More and more integrators are preparing for or moving into the new 48G digital video landscape. With that comes a wide assortment of 48G cable products being tested with DPL Labs’ 48G Reference Standard Platform. The submissions we receive that pass have aggressively capitalized on their successes with pride and deserve it. But what happens to the rest that don’t make the grade?
Fortunately, most DPL members go back to their drawing boards and with some guidance work to get it right. The most common failures discovered are video output inconsistency among all four FRL channels along with Status and Control communications.
In addition, with active devices such as AOC (Active Optical Cables), we are finding input sensitivity irregularities, power supply inadequacies and, worst of all, Multimedia Radiated Emissions CISPR 32.
I’ve explained the severity of Radiated Emissions surrounding digital electronics both in egress and ingress. The invisible pollutant it produces can cause havoc over just about any digital signal environment. These are all serious issues being watched over globally and must be addressed before products are put into service.
However, is when a product enters DPL Labs’ staging process and is accompanied by a pre-certification document only for the cable sample to fail profusely beyond what the test documents report and claim. At that point the question is: How does this happen? All these tests are pretty much standardized and to be this far off, something has gone astray, failing consumer satisfaction.
When Products Fail to Live Up to Certification Claims
It is our opinion that there can be only two reasons for this to happen.
First is the rule of the Golden Sample. This tactic is used when a defined specification for a product is in production and not monitored or enforced. A Golden Reference Sample is submitted into test and has all the attributes required to pass all required limits.

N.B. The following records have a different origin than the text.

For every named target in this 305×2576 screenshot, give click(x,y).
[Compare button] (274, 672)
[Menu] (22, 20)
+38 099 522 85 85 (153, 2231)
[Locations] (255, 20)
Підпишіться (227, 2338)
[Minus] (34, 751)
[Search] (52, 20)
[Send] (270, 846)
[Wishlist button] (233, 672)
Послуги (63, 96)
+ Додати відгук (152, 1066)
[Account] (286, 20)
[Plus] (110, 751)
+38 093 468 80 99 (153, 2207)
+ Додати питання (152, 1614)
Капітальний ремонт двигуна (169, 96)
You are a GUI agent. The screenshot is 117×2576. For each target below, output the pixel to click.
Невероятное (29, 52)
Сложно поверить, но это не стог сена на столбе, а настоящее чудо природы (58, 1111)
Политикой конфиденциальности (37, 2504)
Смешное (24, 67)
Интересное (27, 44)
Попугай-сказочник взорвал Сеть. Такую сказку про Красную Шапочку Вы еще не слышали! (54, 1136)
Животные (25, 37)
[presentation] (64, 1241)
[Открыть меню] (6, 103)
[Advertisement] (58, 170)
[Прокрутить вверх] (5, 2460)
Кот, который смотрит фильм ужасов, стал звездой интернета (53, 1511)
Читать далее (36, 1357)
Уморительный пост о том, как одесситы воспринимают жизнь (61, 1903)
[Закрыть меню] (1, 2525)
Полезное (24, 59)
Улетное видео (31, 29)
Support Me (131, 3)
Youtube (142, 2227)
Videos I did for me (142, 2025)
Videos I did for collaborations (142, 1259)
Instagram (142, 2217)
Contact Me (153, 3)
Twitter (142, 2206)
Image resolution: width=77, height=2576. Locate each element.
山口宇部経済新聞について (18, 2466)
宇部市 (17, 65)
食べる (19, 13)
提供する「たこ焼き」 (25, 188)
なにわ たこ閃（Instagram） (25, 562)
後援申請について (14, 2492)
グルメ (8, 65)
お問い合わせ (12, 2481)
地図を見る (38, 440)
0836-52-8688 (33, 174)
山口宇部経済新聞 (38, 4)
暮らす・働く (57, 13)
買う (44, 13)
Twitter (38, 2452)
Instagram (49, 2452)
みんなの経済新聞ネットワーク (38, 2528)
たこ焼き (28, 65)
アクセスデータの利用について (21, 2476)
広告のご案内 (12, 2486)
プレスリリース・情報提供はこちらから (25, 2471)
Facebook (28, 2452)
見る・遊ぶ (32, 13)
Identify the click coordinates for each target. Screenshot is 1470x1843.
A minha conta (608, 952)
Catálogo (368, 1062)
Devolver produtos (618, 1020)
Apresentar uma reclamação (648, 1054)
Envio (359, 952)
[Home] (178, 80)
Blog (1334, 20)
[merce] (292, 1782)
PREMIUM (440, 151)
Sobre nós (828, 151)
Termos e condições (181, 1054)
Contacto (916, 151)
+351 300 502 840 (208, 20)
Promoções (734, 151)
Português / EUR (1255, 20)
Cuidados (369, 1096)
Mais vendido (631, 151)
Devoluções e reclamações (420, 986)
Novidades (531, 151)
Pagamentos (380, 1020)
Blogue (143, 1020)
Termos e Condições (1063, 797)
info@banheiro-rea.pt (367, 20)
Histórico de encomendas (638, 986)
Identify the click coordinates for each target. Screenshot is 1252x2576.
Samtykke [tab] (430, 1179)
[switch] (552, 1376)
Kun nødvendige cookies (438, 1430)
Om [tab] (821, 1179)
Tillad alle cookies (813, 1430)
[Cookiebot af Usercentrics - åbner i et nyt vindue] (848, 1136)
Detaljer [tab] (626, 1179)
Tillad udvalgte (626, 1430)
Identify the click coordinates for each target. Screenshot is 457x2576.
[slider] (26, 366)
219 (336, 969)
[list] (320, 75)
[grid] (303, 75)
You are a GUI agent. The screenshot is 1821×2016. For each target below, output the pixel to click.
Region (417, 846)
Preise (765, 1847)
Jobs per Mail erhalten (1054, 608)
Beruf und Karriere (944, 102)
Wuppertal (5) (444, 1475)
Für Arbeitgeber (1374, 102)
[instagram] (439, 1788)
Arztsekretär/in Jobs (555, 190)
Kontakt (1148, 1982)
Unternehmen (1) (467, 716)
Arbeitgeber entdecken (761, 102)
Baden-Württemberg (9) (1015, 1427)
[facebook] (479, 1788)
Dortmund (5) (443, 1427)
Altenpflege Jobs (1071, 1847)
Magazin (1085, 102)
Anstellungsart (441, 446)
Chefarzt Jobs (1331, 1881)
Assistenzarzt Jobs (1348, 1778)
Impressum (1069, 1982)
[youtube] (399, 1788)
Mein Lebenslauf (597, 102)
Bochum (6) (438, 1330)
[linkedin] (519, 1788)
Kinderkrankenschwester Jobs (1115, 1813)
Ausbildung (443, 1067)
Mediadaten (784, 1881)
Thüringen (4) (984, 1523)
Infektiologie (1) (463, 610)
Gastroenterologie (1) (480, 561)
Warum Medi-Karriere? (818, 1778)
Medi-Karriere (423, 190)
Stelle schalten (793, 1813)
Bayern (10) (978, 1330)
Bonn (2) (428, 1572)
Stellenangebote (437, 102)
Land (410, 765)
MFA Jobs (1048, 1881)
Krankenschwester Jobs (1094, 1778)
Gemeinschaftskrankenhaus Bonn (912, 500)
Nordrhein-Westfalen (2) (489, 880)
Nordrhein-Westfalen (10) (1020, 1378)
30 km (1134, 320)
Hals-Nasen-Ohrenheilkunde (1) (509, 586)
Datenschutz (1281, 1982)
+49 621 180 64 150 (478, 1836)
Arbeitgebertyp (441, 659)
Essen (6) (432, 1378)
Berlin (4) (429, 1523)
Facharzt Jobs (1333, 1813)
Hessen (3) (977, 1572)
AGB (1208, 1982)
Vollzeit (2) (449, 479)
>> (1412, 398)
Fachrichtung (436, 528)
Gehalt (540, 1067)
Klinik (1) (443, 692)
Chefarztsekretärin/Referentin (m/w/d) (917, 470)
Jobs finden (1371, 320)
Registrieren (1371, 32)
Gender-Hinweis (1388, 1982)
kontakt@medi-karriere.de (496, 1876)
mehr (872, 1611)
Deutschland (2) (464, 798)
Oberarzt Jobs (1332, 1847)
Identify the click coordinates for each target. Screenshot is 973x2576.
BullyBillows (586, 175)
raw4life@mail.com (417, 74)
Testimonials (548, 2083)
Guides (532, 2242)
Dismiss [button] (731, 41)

However, over time and multiple productions runs these additional Golden Reference practices are passed over and put into service without the correct material and workmanship the Golden Sample was tested under.
Case in point: We’ve had cable samples re-entered into tests three, four, five times with some eventually passing and others not. On some occasions, they come in after their first go-around and fail due to missing parts discovered after dissecting the device. Yet other active products can arrive with improper label assignments (source and display markers reversed, for instance).
The second way is much easier to happen. The cable manufacturer sends a couple of models in for testing and verification; if one or two pass, they then release the rest of the product line directly into service. To alleviate this problem, certification labels are affixed to each product.
These are copy-protected, encrypted labels that can only be used with a registered product that successfully passed certification. They can be thought of as a cable’s birth certificate — it will never be with any other cable and is there for life.
These maneuvers are sometimes referred to as Run Silent and tell nobody, Run Deep and stay under the radar. To the producer, this could be all good as long as they are not caught. Just one incident can bring this all down be it a complaint from a customer, distributor, or integrator, and the worse is a competitor or test. Big trouble lurks.
It was discovered many years ago that reoccurring product production would arbitrarily be changed or modified after the first delivery was depleted. Many times, changing the performance of the product with no notification to the branded company. All DPL Members have the luxury of having their products re-tested after each production build to verify they are still at peak performance.